From August to November of 2010 PhotoSat produced a 3,962 km² 1m survey grid from 50cm WorldView-2 stereo satellite photos for a project in Ghadames, Libya. The client hoped that by utilizing stereo satellite elevations during and after a highly accurate seismic survey they could improve the efficiency of their project.
The stereo satellite elevation surveying was initially referenced to 19 ground survey targets and 85,000 seismic source points with precise GPS elevations, as shown in Figure 1. The resulting horizontal match between the targets and the 50cm resolution stereo WorldView-2 satellite photos was approximately 25cm.
Following the completion of the DEM processing an additional 86,000 seismic source points were provided in the southern portion of the survey area, further confirming the close match between the source point elevations and the stereo satellite elevations.

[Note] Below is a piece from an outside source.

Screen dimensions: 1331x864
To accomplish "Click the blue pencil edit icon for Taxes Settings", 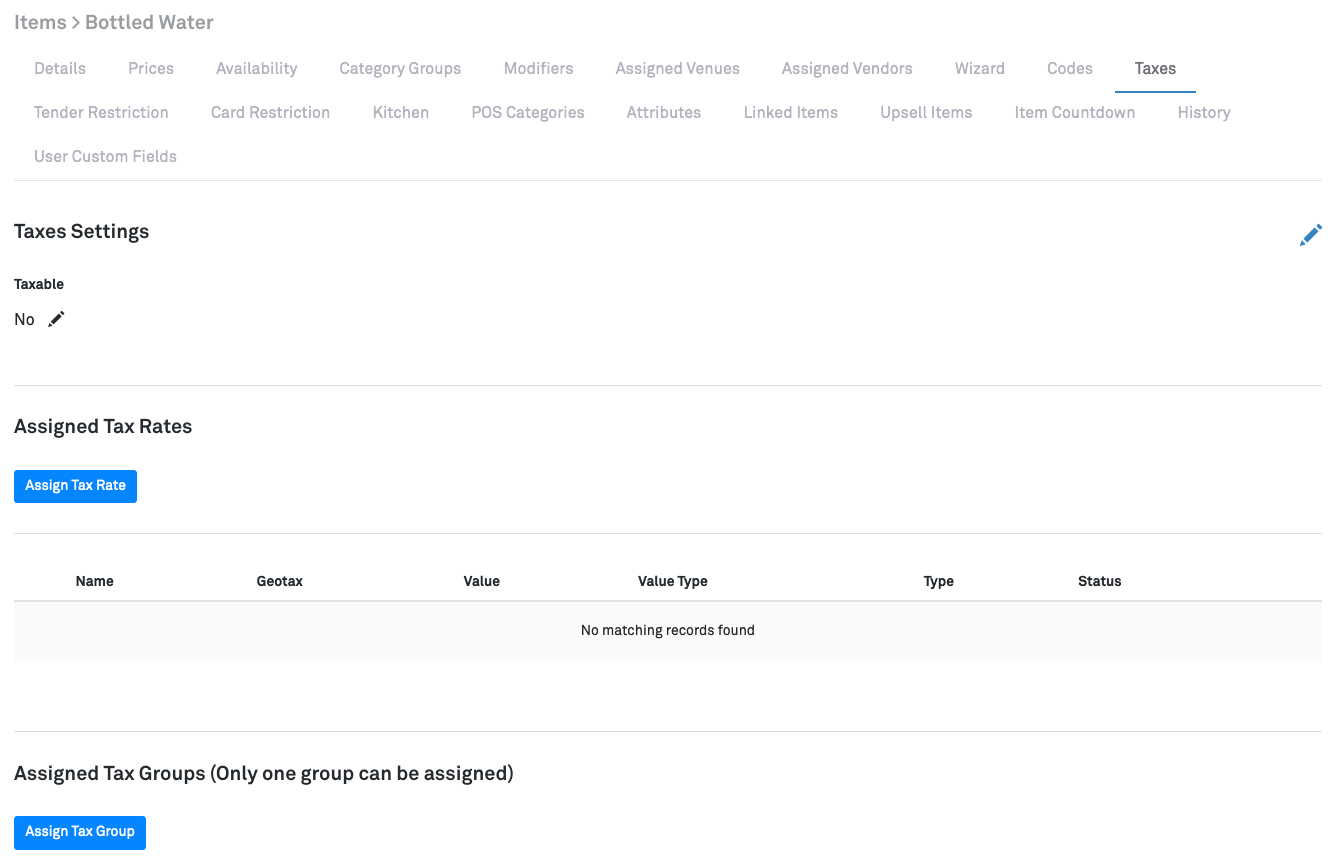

Figure 2 shows the standard deviation and mean differences between the seismic shot point elevations and the stereo satellite elevations. The northern edge, which contains 53,000 seismic shot points, has a standard deviation of 30cm and mean difference of 5cm in elevation. The southern portion, which contains 118,000 seismic shot points, has a standard deviation of 28cm and mean difference of 8cm in elevation.

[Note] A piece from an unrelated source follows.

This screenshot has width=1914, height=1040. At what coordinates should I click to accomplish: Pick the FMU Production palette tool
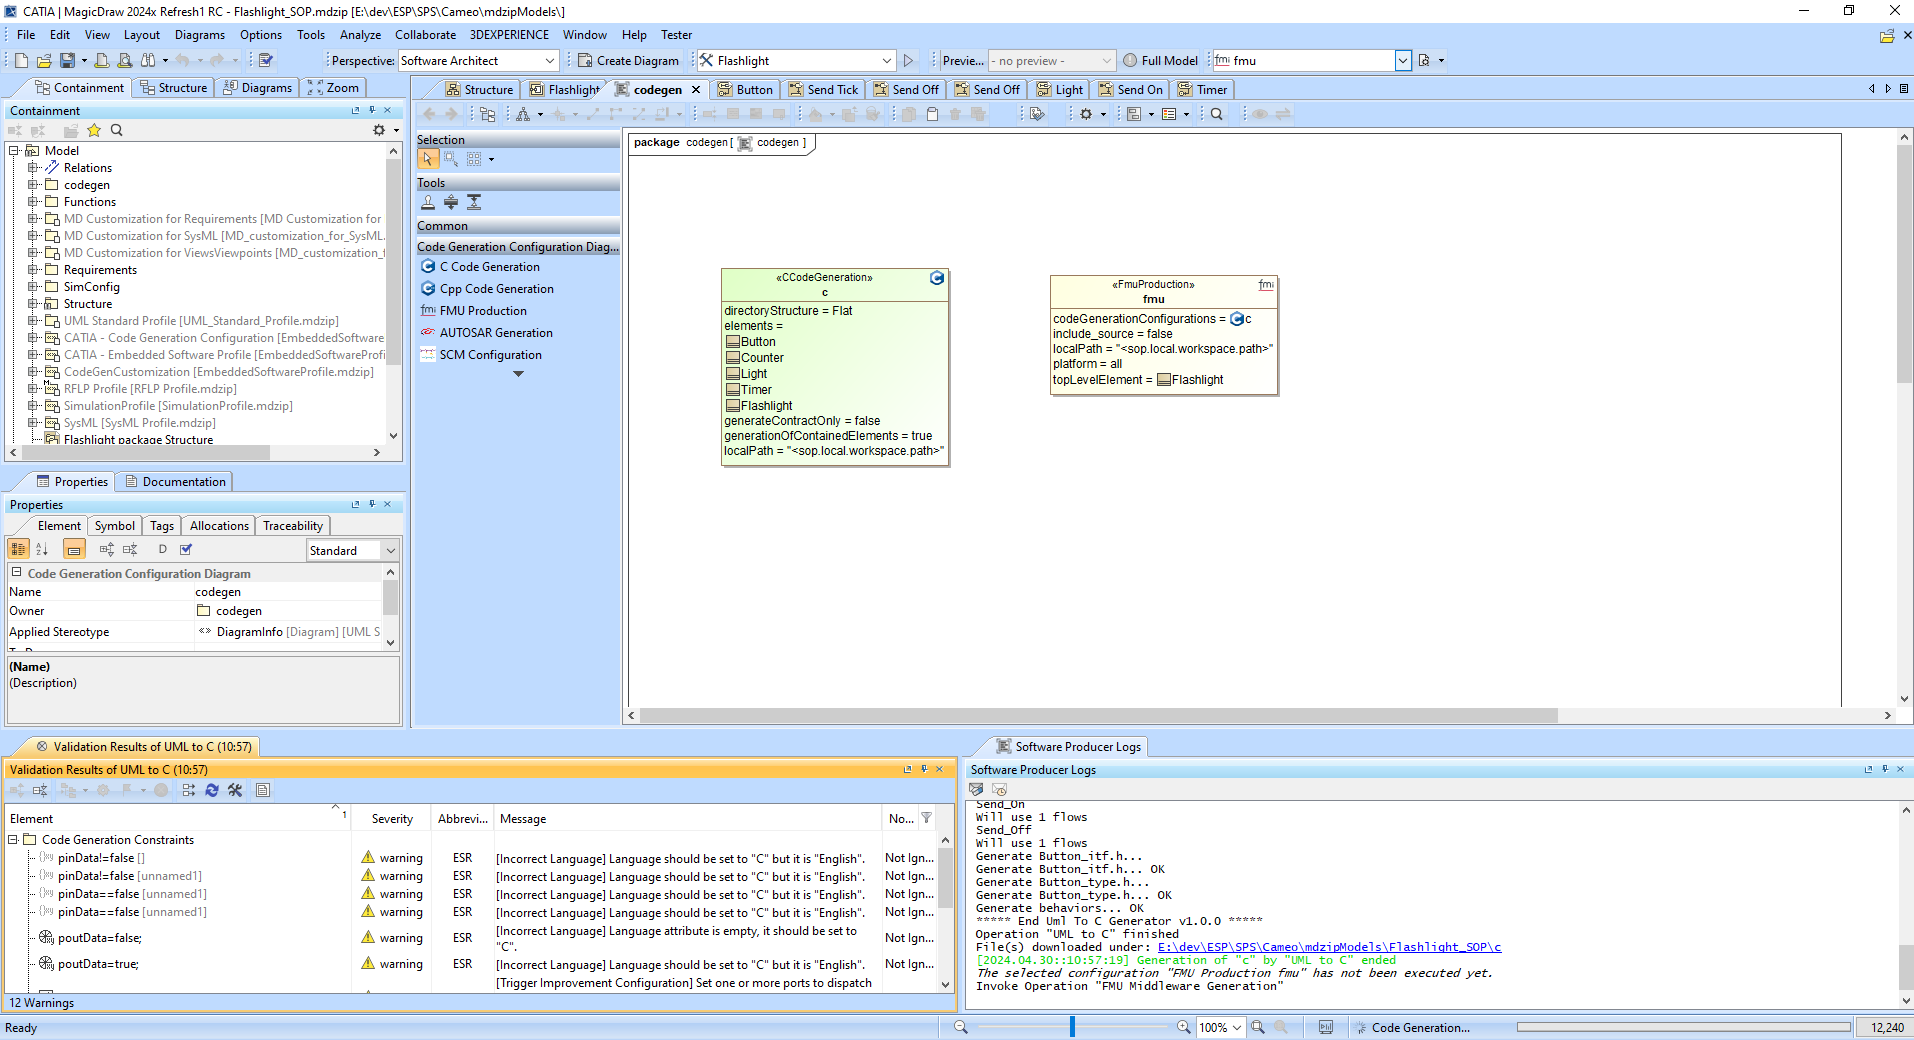coord(482,311)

The availability of the satellite imagery and DEM has: reduced advanced scouting by ~80%; enabled safer vibroseis operations due to the identification of steeply sloped areas as no-go zones; resulted in fewer surveyor field days; and, provided a reliable comparison data set for quality control purposes. By using stereo satellite elevations to complement an ongoing seismic survey the client could improve the efficiency of their resource management and gained increased confidence in both data sets.